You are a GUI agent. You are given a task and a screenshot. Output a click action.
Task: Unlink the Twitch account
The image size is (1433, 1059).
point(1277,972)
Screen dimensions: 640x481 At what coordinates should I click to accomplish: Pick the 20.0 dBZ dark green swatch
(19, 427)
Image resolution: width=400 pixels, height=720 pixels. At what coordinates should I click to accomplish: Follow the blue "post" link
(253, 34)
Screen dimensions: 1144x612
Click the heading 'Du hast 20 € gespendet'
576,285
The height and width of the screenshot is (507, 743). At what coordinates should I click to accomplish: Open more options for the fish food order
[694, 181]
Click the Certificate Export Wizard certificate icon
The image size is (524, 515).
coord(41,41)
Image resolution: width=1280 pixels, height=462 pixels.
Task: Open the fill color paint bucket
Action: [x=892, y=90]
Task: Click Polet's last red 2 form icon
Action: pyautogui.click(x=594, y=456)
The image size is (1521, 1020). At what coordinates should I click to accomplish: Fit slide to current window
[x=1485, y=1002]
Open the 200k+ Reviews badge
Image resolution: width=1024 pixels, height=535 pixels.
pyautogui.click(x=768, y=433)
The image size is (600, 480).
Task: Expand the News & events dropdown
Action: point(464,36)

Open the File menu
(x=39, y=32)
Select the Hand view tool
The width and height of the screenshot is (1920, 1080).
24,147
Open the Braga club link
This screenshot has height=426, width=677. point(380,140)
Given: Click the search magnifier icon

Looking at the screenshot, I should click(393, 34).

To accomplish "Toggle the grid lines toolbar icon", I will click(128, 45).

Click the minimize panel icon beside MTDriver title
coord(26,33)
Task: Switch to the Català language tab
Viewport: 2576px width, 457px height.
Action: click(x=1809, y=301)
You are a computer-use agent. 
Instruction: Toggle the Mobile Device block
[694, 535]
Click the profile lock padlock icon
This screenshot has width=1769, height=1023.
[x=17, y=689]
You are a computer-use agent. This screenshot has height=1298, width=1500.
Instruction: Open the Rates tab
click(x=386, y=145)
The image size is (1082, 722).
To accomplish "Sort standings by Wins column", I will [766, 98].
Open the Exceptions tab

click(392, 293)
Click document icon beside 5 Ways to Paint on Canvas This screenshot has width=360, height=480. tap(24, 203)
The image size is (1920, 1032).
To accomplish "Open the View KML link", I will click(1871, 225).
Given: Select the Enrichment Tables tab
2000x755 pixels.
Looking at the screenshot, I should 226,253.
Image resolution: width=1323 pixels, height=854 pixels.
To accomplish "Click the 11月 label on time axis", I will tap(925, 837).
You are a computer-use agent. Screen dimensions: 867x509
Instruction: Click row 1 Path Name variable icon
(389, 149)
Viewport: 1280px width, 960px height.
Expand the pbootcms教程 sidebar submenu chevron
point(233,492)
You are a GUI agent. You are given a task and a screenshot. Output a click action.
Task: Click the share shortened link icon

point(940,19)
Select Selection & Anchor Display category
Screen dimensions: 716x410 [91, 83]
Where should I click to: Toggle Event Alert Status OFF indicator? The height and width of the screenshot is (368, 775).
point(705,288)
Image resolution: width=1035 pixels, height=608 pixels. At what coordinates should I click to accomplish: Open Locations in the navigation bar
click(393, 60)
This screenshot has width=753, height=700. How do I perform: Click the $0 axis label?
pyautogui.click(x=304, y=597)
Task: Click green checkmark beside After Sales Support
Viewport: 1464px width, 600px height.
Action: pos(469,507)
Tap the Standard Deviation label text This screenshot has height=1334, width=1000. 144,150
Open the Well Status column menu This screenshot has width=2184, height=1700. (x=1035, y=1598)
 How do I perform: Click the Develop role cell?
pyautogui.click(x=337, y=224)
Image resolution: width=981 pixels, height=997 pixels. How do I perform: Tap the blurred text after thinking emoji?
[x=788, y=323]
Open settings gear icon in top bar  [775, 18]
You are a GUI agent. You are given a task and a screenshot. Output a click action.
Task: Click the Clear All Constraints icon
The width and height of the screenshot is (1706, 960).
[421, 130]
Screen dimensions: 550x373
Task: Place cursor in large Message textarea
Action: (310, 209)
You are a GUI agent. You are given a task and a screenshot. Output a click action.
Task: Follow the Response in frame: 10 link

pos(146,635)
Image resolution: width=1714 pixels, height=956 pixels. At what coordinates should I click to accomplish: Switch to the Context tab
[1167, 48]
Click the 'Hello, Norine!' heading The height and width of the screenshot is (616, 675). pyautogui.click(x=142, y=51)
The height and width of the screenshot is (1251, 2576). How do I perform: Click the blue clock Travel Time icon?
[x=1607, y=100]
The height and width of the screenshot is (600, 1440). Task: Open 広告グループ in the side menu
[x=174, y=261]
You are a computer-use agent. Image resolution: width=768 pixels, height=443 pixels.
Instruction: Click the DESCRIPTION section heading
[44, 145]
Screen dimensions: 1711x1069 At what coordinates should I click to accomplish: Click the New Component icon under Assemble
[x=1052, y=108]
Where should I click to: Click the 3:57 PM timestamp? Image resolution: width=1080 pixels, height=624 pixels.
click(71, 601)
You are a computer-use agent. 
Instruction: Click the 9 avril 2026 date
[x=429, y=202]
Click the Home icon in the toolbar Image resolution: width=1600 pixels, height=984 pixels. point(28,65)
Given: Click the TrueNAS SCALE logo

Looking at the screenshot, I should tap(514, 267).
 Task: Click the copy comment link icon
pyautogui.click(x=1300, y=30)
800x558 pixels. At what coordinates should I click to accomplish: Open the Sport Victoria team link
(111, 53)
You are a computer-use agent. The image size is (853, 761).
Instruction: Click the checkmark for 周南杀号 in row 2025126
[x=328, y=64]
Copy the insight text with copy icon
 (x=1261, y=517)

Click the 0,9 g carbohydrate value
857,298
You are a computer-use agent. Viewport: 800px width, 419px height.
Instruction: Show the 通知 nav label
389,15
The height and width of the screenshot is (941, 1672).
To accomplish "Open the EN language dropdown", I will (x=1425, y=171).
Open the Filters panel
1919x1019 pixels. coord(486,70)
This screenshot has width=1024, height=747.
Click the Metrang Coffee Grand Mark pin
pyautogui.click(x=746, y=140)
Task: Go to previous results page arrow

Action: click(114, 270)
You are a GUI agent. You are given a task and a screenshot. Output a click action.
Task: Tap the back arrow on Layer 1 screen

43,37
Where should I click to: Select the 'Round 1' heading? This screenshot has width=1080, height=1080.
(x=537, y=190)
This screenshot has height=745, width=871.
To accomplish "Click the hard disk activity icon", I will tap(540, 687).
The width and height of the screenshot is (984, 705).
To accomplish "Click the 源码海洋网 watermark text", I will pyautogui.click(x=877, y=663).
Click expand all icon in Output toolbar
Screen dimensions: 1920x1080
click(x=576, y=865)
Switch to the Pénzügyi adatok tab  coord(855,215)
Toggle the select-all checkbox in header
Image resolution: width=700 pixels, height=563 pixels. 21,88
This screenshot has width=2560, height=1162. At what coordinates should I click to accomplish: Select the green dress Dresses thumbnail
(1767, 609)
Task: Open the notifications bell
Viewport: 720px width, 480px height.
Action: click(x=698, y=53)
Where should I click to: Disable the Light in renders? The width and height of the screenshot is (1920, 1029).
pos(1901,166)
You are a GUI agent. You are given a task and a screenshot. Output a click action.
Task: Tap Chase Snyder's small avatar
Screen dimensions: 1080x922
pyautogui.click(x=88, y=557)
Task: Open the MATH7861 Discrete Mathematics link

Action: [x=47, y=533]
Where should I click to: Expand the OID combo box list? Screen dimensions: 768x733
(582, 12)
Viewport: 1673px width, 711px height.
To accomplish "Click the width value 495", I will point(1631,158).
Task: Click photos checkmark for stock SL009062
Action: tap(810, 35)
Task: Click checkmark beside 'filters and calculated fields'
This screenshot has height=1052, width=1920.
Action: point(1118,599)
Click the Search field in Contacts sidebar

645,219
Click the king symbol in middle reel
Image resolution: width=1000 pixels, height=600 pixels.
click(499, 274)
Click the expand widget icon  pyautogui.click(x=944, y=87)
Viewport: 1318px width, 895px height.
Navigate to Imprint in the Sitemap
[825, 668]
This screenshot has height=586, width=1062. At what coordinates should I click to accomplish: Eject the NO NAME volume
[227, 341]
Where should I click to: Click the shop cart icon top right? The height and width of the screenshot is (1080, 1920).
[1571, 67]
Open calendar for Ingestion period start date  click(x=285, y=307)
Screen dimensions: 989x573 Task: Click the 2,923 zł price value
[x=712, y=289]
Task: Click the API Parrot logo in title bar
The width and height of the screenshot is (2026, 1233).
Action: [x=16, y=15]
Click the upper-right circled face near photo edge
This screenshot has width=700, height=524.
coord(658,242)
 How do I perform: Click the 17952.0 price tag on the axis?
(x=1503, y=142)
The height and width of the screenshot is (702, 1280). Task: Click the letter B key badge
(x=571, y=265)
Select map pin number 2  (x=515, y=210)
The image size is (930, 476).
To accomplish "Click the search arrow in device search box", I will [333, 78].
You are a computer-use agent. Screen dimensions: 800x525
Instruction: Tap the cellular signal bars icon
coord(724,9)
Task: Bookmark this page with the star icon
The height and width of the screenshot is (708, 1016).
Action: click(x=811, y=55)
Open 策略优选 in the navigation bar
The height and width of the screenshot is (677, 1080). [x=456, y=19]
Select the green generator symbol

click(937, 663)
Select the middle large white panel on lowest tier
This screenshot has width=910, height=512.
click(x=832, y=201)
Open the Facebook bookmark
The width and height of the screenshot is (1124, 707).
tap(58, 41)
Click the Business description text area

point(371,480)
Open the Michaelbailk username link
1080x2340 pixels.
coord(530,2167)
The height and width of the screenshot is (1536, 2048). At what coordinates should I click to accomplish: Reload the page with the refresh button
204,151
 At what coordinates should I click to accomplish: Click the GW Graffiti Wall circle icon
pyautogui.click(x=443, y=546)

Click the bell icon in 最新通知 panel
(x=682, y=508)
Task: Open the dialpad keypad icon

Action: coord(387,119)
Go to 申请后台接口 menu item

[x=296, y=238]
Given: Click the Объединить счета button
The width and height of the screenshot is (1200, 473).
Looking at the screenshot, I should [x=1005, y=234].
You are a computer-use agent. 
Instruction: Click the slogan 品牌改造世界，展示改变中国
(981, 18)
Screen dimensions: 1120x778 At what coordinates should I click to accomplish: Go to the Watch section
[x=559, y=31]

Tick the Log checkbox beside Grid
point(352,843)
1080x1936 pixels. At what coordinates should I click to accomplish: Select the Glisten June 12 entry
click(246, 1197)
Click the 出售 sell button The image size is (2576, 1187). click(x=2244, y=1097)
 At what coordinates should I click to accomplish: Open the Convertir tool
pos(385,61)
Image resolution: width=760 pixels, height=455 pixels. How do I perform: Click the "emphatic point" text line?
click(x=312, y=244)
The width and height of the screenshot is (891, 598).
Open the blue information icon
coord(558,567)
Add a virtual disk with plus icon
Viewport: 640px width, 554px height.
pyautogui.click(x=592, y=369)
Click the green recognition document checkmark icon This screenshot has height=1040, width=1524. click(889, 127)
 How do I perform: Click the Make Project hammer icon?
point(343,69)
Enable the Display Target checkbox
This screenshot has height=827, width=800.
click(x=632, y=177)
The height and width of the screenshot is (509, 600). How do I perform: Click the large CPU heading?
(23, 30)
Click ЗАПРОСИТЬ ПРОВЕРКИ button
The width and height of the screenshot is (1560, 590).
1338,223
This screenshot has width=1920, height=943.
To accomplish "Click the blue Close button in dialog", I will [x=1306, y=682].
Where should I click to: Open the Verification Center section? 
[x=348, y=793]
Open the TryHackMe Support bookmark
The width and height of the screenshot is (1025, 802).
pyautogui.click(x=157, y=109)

========================

Set exercise.
Render the portion of the entries that begins with the line containing "Open the Braga club link" and ends with the line containing "Action: click(x=1809, y=301)" as a numbered list, including both of those lines and omitting any blank lines.

Exercise response.
1. Open the Braga club link
2. This screenshot has height=426, width=677. point(380,140)
3. Given: Click the search magnifier icon
4. Looking at the screenshot, I should click(393, 34).
5. To accomplish "Toggle the grid lines toolbar icon", I will click(128, 45).
6. Click the minimize panel icon beside MTDriver title
7. coord(26,33)
8. Task: Switch to the Català language tab
9. Viewport: 2576px width, 457px height.
10. Action: click(x=1809, y=301)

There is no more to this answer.